1 主成分与主成分分析采用不同代谢组学工具对生物样品进行分析, 通常可以获得一个数据矩阵, 其中含有N个观测样品/观测变量、K个检测变量/检测化合物及其对应的信号响应强度, 图 1A。主成分分析是多变量数据分析的一个常用的重要方法, 理论上将上述含有N个观测变量、K个检测变量的数据矩阵看成一个K维空间的数学模型, N个观测变量/样品分布在这个空间模型中[22, 23]。从数据分析的本质目的看, 数据分析是为了了解观测变量之间的差异性或者相似性, 为最终的决策提供参考。因此, N个观测变量分布在K维空间中, 总存在某一个维度的方向, 能最好、最大程度地描述观测变量的差异性。基于偏最小二乘法原理, 可以计算得到这个轴线, 使所有观测变量距离该直线的总残差最小, 而投影在此直线方向的方差最大, 即:这个方向的轴线可以最好、最大程度地描述观测变量的差异性或相似性, 图 1B。并且, 沿着这条轴线方向可计算观测变量总体离散程度参数, 获得描述观测变量总体差异性或相似性的参数, 此为第一个主成分。在此基础上, 可以在与上述轴线垂直的平面上找出第二个最重要的轴线方向, 描述观测变量第二显著的差异性, 获得第二主成分; 以此类推可以获得第三、四、…主成分[16]。

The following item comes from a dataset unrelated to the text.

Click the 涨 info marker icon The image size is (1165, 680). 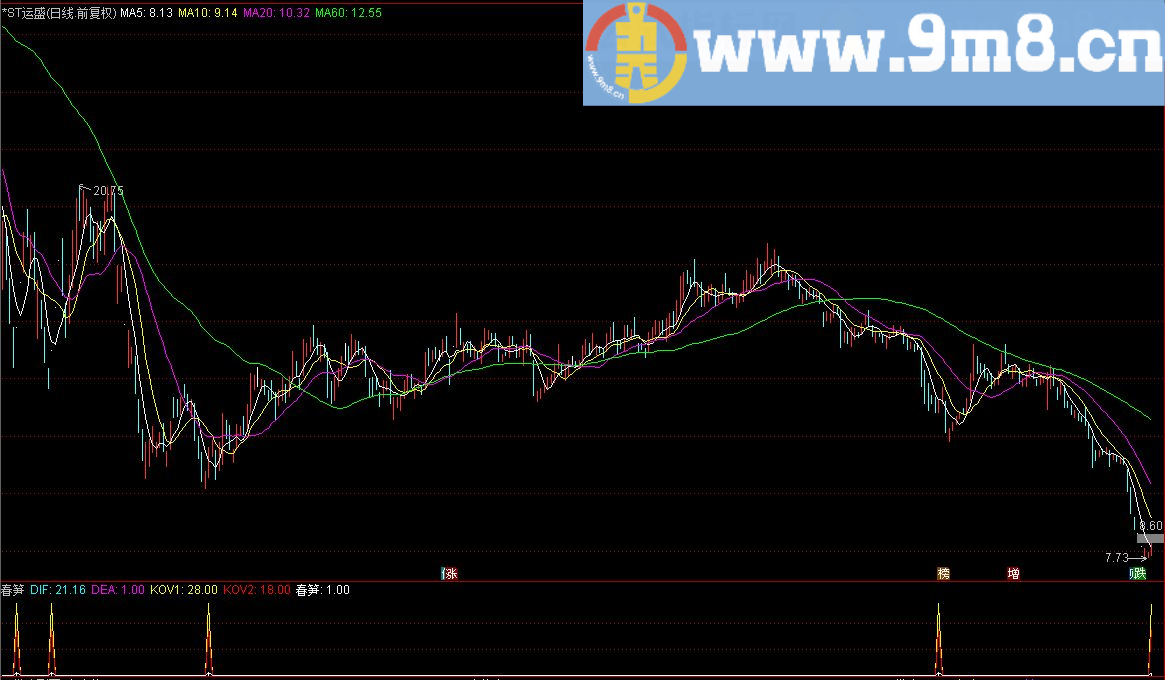pos(450,574)
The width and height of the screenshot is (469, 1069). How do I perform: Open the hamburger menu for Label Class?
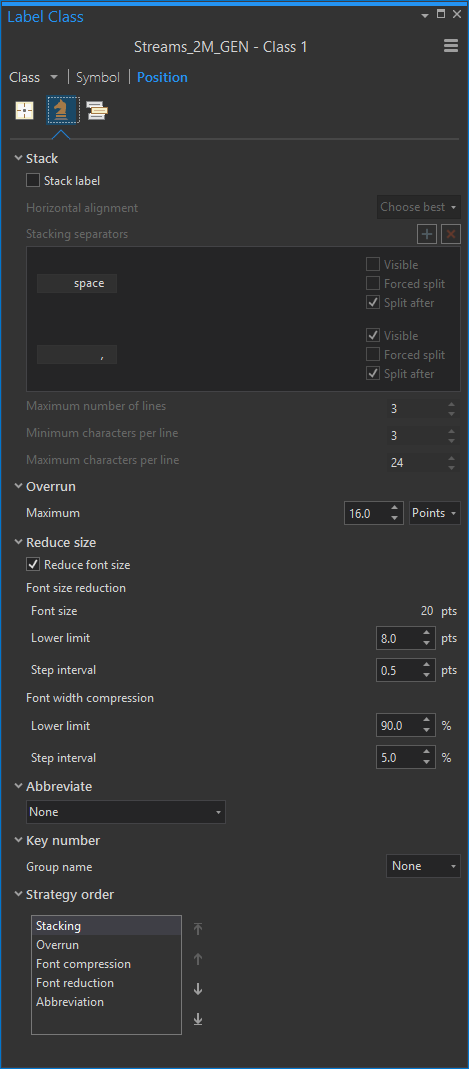coord(451,46)
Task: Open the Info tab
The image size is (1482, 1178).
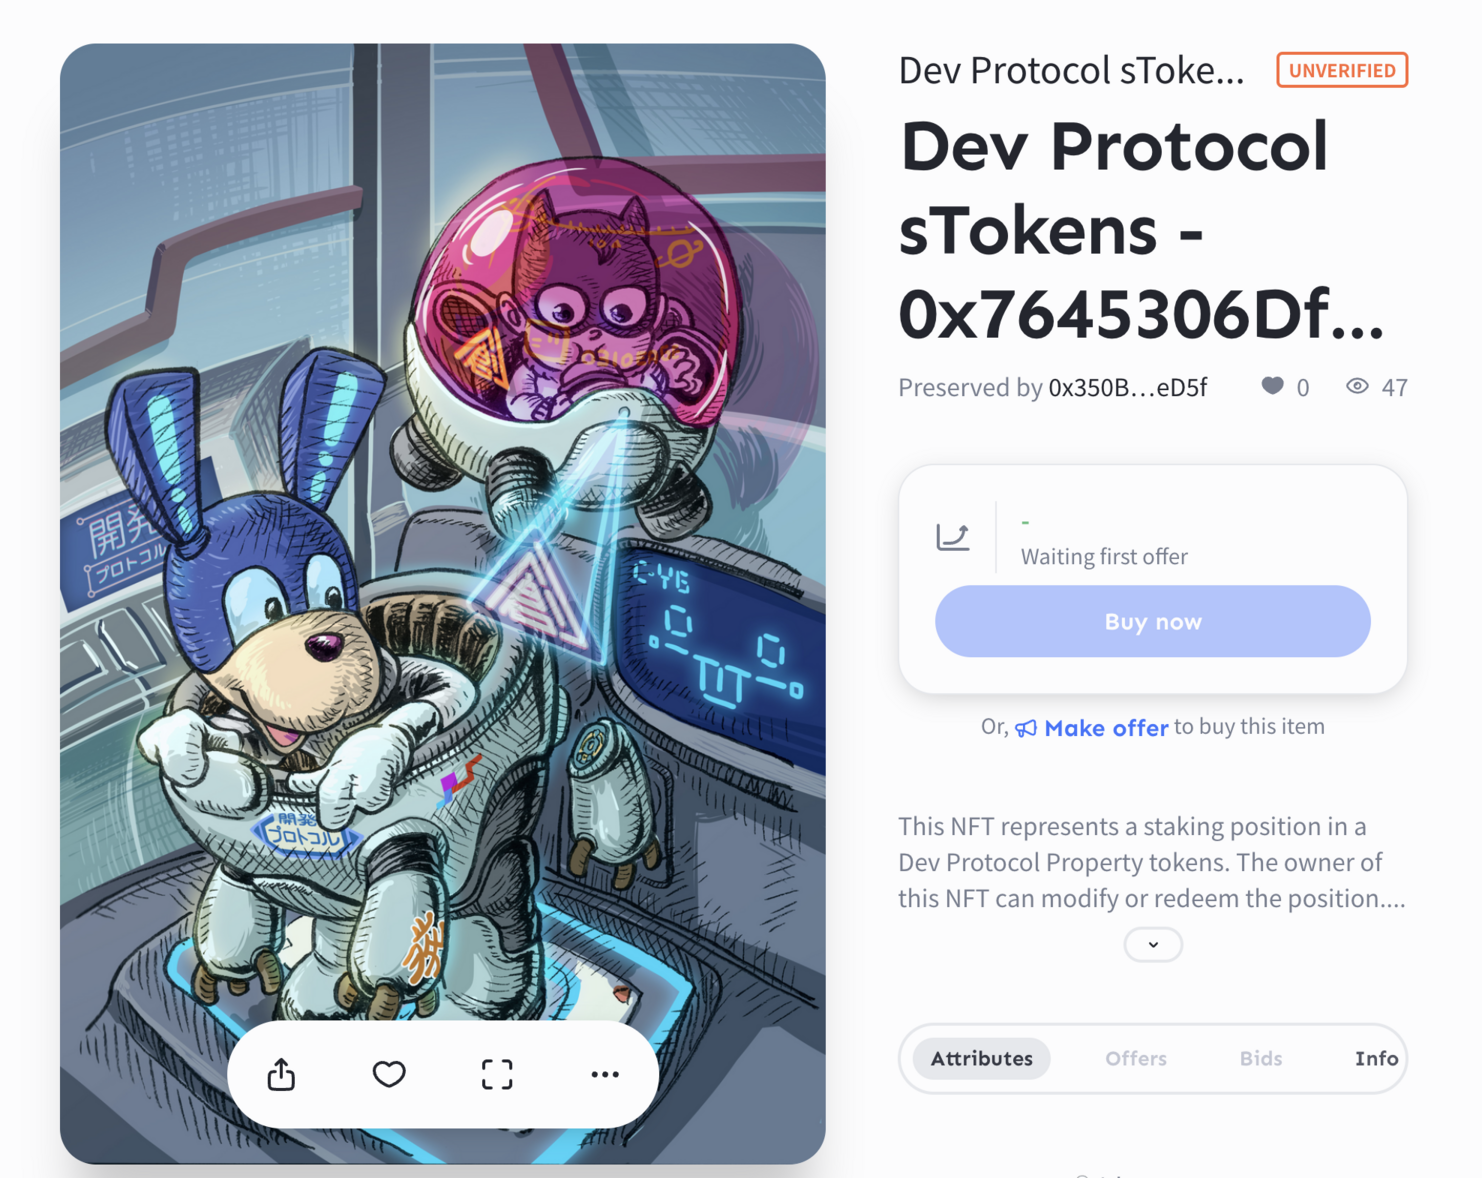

主成分分析最重要的作用是建立低维平面或空间(通常2~5维), 以此分析和概览整个数据集, 并从中揭示出数据集中观测变量的分组、趋势以及离群值。通过分析可以发现观测变量与检测变量, 以及观测变量之间、检测变量之间的相似性或差异性关系。由于模型建立之初含有K维空间, 所以该分析主要采用降维手段, 重点关注方差大、残差小的前几个主成分所对应的几维空间。由于人类想像很难超过三维的空间, 因此, 为了便于直观观测, 通常取2个或者3个主成分, 对应于二维平面图或者三维立体图进行直观观察和分析。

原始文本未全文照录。